§ Exercise instructions
Beginning with the line that holds "You are a computer-use" and ending with the last line below, please copy every line exactly, add nothing, and leave out the pictures.

== Listed records ==

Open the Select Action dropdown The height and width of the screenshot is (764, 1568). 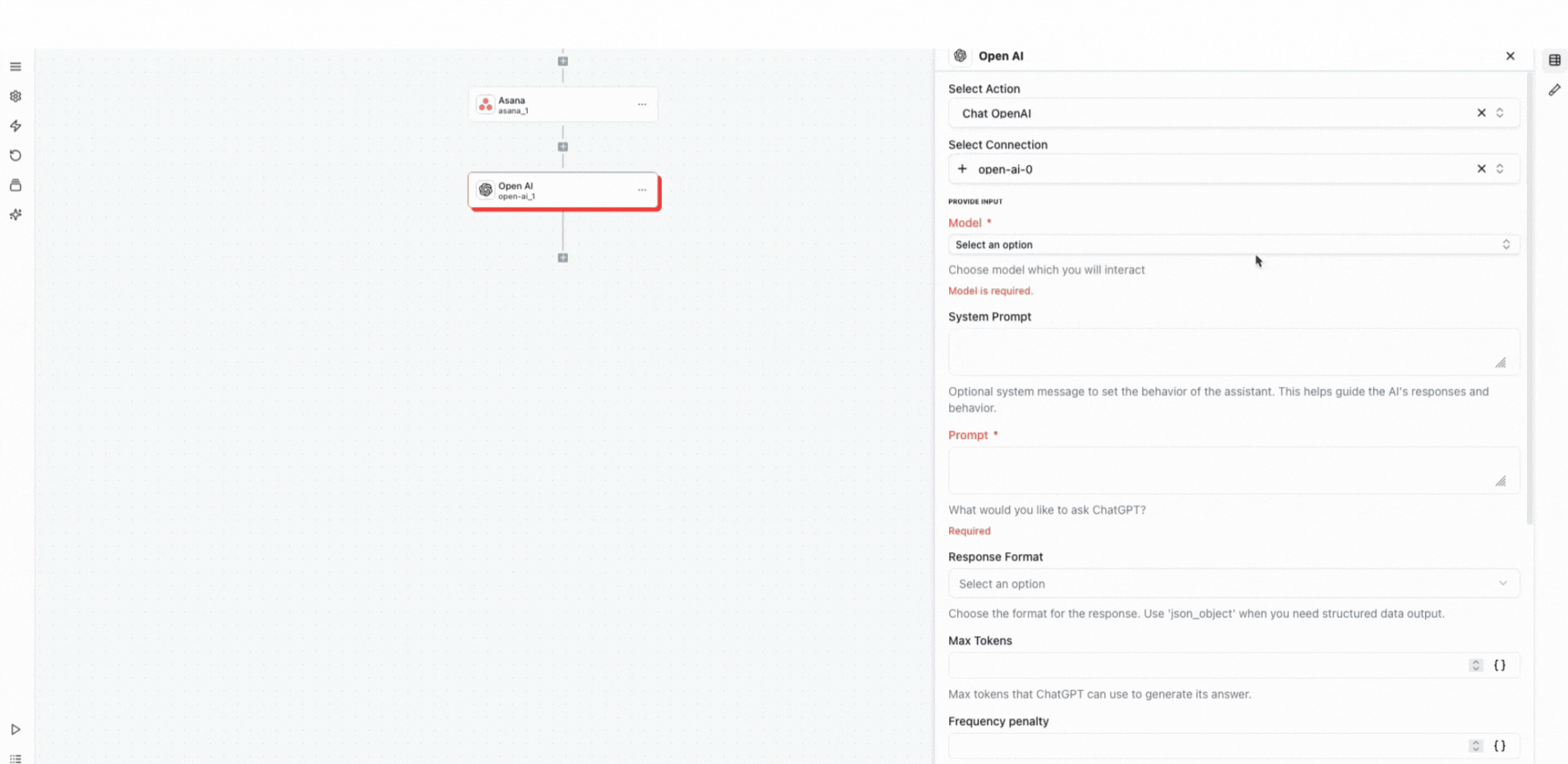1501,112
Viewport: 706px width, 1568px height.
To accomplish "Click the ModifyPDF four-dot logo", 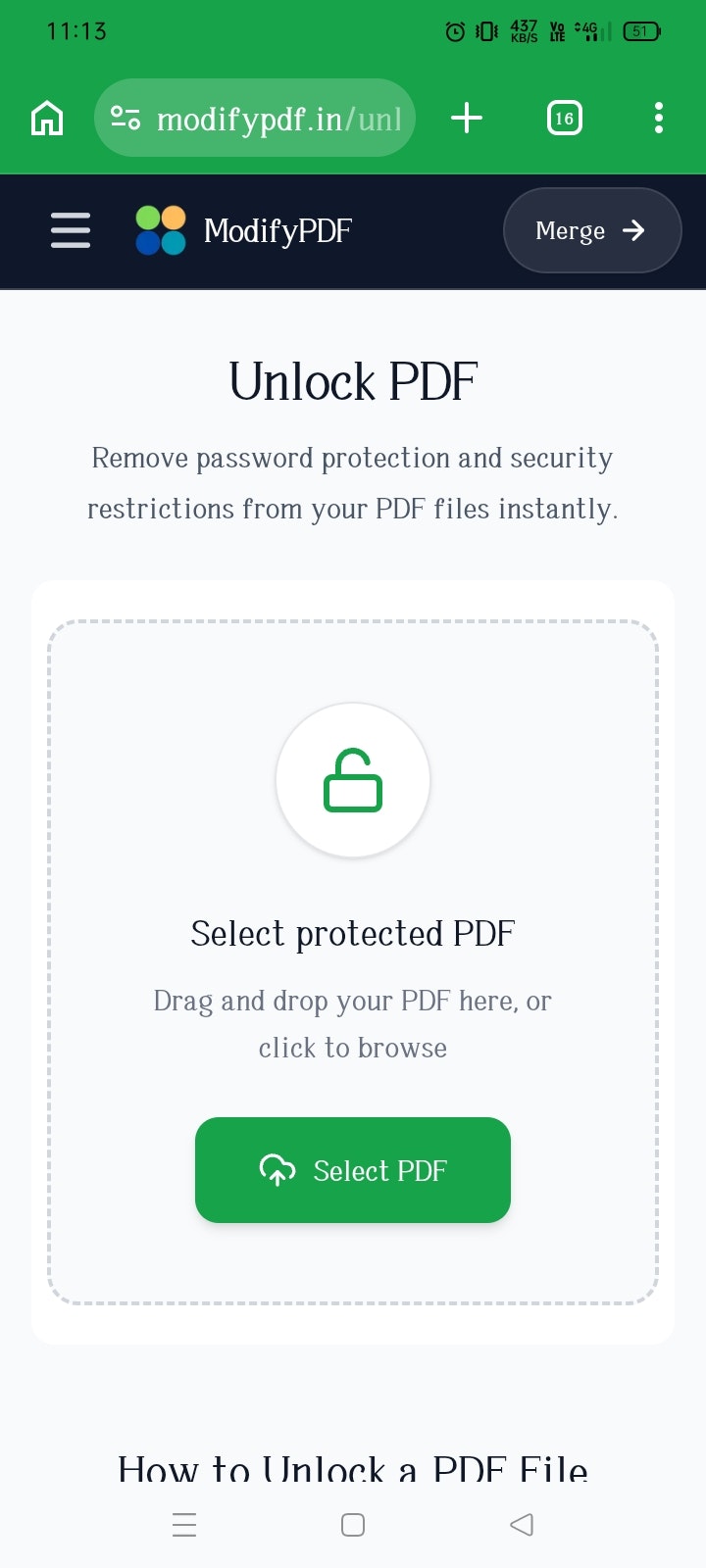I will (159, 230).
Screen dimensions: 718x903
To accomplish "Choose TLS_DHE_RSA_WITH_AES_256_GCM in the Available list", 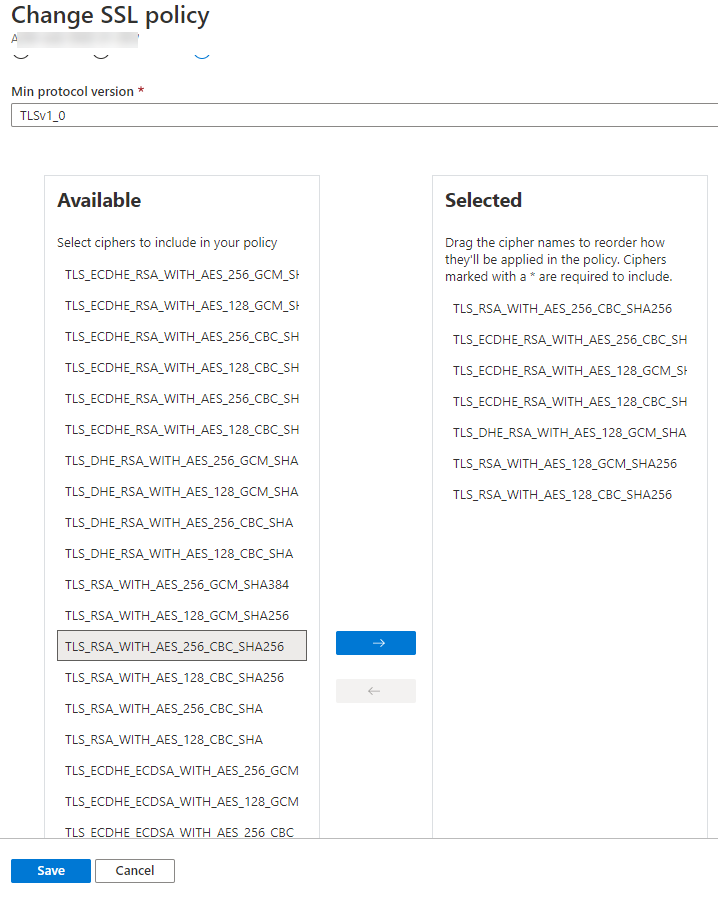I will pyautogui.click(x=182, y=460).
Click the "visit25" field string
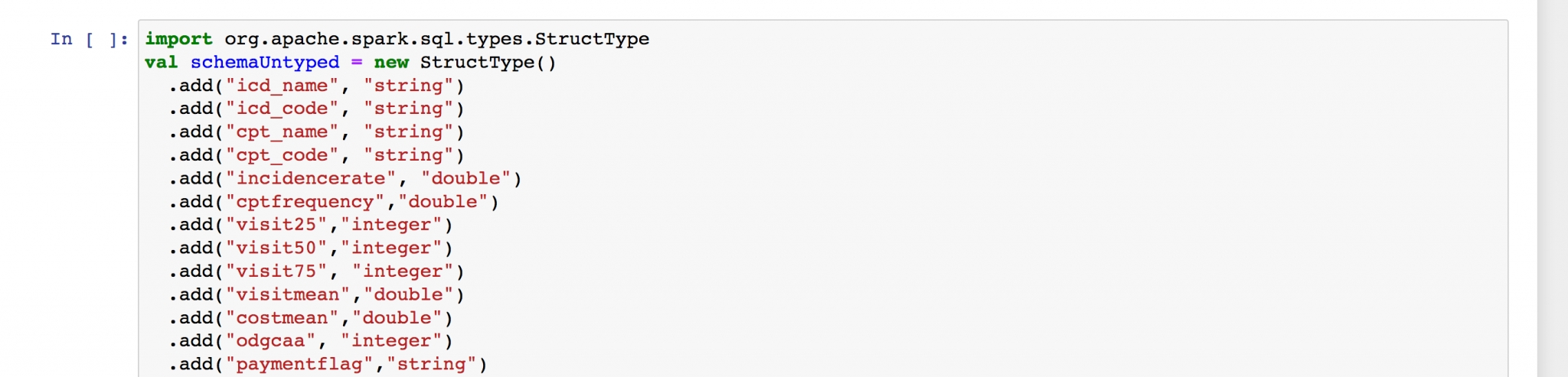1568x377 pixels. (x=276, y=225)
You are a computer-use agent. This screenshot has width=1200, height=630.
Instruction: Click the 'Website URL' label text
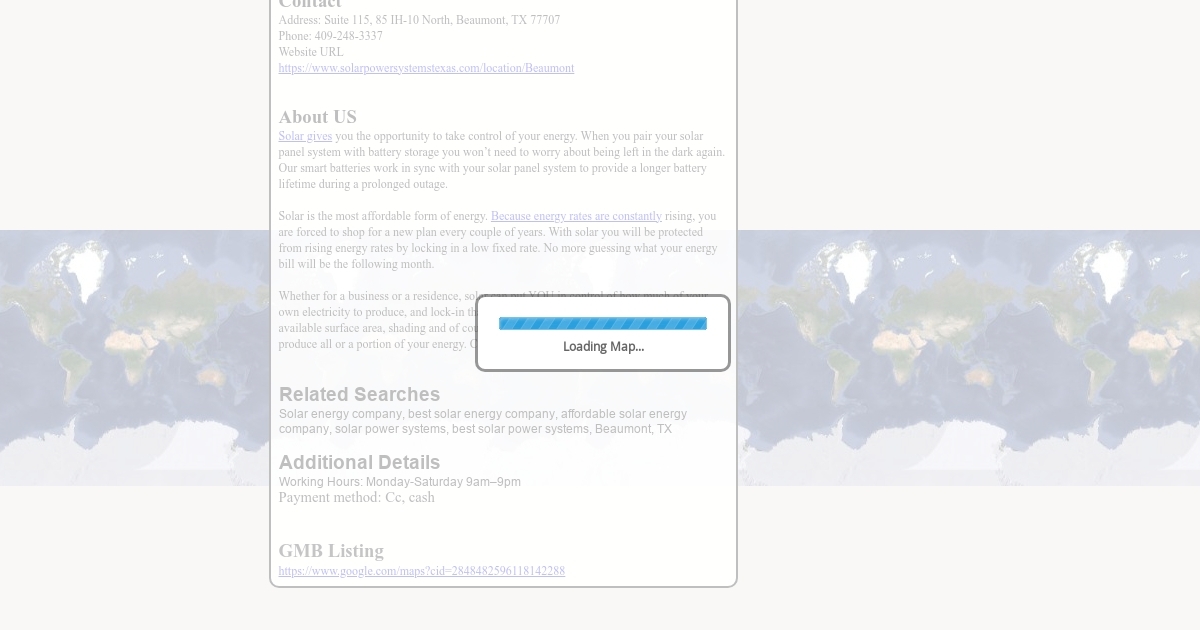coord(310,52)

===

§ Answer for the task
You are a computer-use agent. This screenshot has width=1200, height=630.
Instruction: Click the 'Website URL' label text
coord(310,52)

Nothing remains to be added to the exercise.